An AI-powered technique offers a fast, cost-effective way to understand protein structures in multiple dimensions.
Understanding the structure of proteins is critical for demystifying their functions and developing drugs that target them. To that end, a team of researchers at Brown University has developed a way of using machine learning to rapidly predict multiple protein configurations to advance understanding of protein dynamics and functions.
A study describing the approach was published in Nature Communications on March 27.
The authors say the technique is accurate, fast, cost-effective, and has the potential to revolutionize drug discovery by uncovering many more targets for new treatments.
In targeted cancer therapy, for example, treatments are designed to zero in on proteins that control how cancer cells grow, divide, and spread. One of the challenges for structural biologists has been understanding cell proteins thoroughly enough to identify targets, says study author Gabriel Monteiro da Silva PhD’24, a molecular biology, cell biology, and biochemistry doctoral student.
Monteiro da Silva uses computational methods to model protein dynamics and looks for ways to improve methods or find new methods that work best for different situations. For this study, he partnered with Brenda Rubenstein ’07, PhD, an associate professor of chemistry and of physics, and other Brown researchers to experiment with an existing AI-powered computational method called AlphaFold2.
While Monteiro da Silva says that the accuracy of AlphaFold2 has revolutionized protein structure prediction, the method has limitations: It allows scientists to model proteins only in a static state at a specific point in time.
“During most cellular processes, proteins will change shape dynamically,” Monteiro da Silva says. “In order to match protein targets to drugs to treat cancer and other diseases, we need a more accurate understanding of these physiological changes. We need to go beyond 3D shapes to understanding 4D shapes, with the fourth dimension being time. That’s what we did with this approach.”
Monteiro da Silva used the analogy of a horse to explain protein models.

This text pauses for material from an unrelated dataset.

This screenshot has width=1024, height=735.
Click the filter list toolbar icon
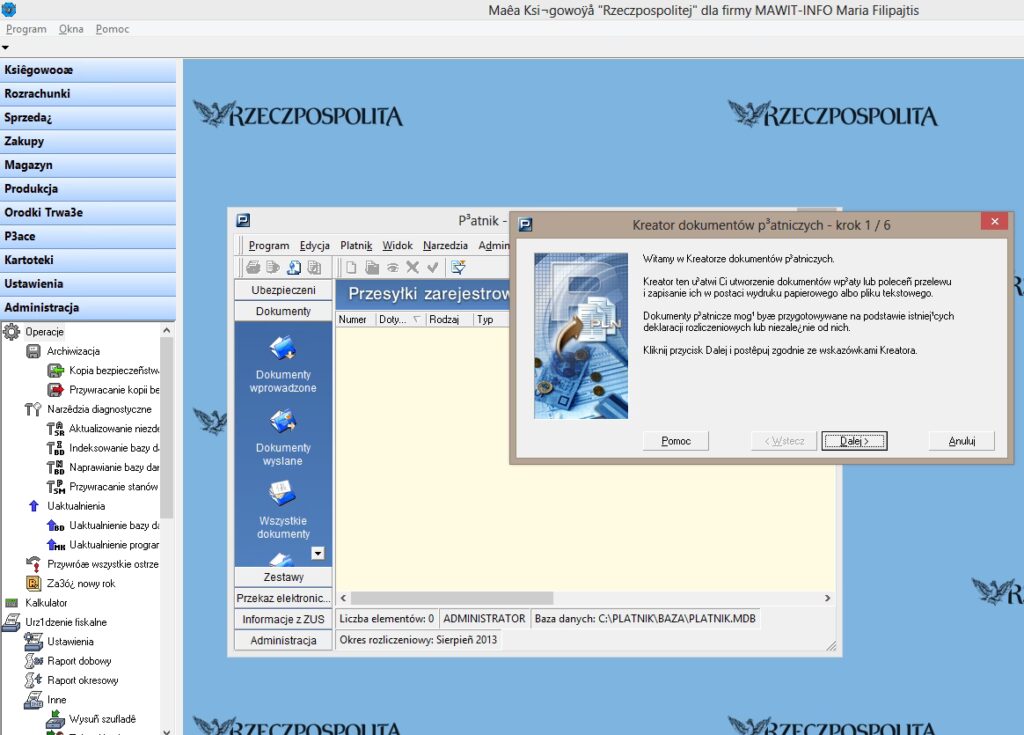[x=459, y=267]
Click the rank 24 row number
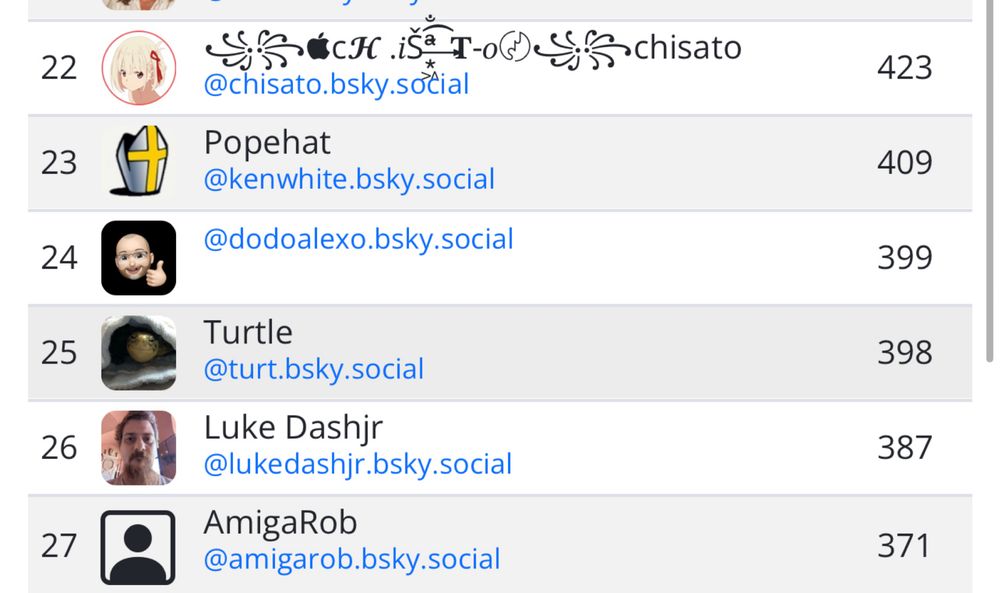The image size is (1000, 593). [59, 258]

The arrangement of the horse’s muscles and limbs create different shapes depending on whether the horse is standing or galloping; protein molecules conform into different shapes due to the bonding arrangements of their constituent atoms. Imagine that the protein is a horse, Monteiro da Silva says. Previous methods were used to predict a model of a standing horse. It was accurate, but it didn’t tell much about how the horse behaved or how it looked when it wasn’t standing.

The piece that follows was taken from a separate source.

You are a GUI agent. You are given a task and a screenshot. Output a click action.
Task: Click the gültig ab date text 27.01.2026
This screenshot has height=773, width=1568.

In this study, the researchers were able to manipulate the evolutionary signals from the protein to use AlphaFold2 to rapidly predict multiple protein conformations, as well as how often those structures are populated. Using the horse analogy, the new method allows researchers to quickly predict multiple snapshots of a horse galloping, which means they can see how the muscular structure of the horse would change as it moved, and then compare those structural differences.
“If you understand the multiple snapshots that make up the dynamics of what’s going on with the protein, then you can find multiple different ways of targeting the proteins with drugs and treating diseases,” says Rubenstein, whose research focuses whose research focuses on electronic structure and biophysics.
Rubenstein explains that the protein on which the team focused in this study was one that had different drugs developed for it. Yet for many years, no one could understand why some of the drugs succeeded or failed, she said.
“It all came down to the fact that these specific proteins have multiple conformations, as well as to understanding how the drugs bind to the different conformations, instead of to the one static structure that these techniques previously predicted; knowing the set of conformations was incredibly important to understanding how these drugs actually functioned in the body,” Rubenstein says.